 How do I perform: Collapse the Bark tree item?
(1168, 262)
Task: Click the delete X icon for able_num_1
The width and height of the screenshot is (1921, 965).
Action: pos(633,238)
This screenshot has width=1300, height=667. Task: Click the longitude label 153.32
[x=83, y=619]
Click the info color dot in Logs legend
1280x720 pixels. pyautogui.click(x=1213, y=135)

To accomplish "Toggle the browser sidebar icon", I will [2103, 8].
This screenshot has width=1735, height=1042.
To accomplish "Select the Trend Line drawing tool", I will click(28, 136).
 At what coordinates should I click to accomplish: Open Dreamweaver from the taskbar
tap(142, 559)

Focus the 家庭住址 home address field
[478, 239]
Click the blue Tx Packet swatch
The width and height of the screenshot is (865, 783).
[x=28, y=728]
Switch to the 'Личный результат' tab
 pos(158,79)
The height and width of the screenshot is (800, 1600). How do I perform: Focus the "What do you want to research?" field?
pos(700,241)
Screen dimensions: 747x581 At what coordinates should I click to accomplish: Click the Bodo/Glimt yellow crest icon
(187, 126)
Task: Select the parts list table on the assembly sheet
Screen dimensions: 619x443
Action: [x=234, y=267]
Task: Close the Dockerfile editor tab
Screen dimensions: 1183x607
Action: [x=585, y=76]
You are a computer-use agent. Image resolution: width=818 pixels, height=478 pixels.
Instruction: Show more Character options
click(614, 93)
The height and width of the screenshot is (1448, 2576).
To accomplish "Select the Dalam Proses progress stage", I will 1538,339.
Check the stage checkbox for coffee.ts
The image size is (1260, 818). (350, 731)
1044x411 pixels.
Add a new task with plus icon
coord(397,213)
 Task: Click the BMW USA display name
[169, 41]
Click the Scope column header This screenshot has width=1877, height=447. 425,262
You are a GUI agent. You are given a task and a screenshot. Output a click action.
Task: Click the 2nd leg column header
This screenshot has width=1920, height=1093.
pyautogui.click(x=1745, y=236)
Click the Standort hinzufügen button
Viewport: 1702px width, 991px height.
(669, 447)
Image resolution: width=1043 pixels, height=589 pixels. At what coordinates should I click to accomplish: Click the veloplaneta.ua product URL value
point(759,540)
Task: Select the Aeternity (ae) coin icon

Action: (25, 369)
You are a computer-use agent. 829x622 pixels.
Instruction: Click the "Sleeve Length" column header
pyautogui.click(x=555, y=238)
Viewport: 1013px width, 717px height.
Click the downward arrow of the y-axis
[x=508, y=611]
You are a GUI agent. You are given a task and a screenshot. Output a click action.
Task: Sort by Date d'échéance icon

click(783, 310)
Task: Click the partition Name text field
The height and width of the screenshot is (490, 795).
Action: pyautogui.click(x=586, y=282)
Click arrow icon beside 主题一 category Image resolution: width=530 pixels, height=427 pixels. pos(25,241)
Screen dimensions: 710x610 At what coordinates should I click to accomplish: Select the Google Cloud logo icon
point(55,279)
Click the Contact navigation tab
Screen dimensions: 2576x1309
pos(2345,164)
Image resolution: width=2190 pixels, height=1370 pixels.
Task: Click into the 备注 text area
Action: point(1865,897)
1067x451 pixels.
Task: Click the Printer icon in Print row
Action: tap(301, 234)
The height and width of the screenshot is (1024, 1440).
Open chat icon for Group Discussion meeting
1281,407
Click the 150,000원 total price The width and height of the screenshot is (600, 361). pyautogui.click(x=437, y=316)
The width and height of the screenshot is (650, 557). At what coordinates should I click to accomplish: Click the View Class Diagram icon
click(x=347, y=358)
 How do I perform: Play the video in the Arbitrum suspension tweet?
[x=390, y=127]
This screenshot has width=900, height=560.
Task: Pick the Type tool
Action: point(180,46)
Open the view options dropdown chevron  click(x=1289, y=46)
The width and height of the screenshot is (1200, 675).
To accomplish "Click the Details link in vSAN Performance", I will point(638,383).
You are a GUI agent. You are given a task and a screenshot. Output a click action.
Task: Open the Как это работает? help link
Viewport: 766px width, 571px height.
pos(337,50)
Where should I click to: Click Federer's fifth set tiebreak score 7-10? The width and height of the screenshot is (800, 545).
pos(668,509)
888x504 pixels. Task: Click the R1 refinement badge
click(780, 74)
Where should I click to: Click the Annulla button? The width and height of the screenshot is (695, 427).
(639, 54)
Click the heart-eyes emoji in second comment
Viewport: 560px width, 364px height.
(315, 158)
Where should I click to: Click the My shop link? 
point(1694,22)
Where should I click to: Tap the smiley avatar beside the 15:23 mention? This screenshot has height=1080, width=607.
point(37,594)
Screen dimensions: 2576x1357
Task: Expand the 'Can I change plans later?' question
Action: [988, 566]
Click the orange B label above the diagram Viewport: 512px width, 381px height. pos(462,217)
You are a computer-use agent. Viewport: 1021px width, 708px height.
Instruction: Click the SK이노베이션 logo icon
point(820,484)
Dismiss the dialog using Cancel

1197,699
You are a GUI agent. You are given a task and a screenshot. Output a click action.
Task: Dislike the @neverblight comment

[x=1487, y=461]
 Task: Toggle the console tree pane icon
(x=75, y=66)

====

### Problema proposto
Reproduza os registros a partir da linha que contém "Switch to the 'Личный результат' tab" e pare depois da linha que contém "Action: [x=234, y=267]", mantendo os pedidos. Escale as coordenadas das respostas multiplicando-as por 2,4 e arredondando para números inteiros, com as metades para cima.

### Resultado da tarefa
Switch to the 'Личный результат' tab
 pos(379,190)
The height and width of the screenshot is (800, 1600). How do I perform: Focus the "What do you want to research?" field?
pos(1680,578)
Screen dimensions: 747x581 At what coordinates should I click to accomplish: Click the Bodo/Glimt yellow crest icon
(449, 302)
Task: Select the parts list table on the assembly sheet
Screen dimensions: 619x443
Action: [x=562, y=641]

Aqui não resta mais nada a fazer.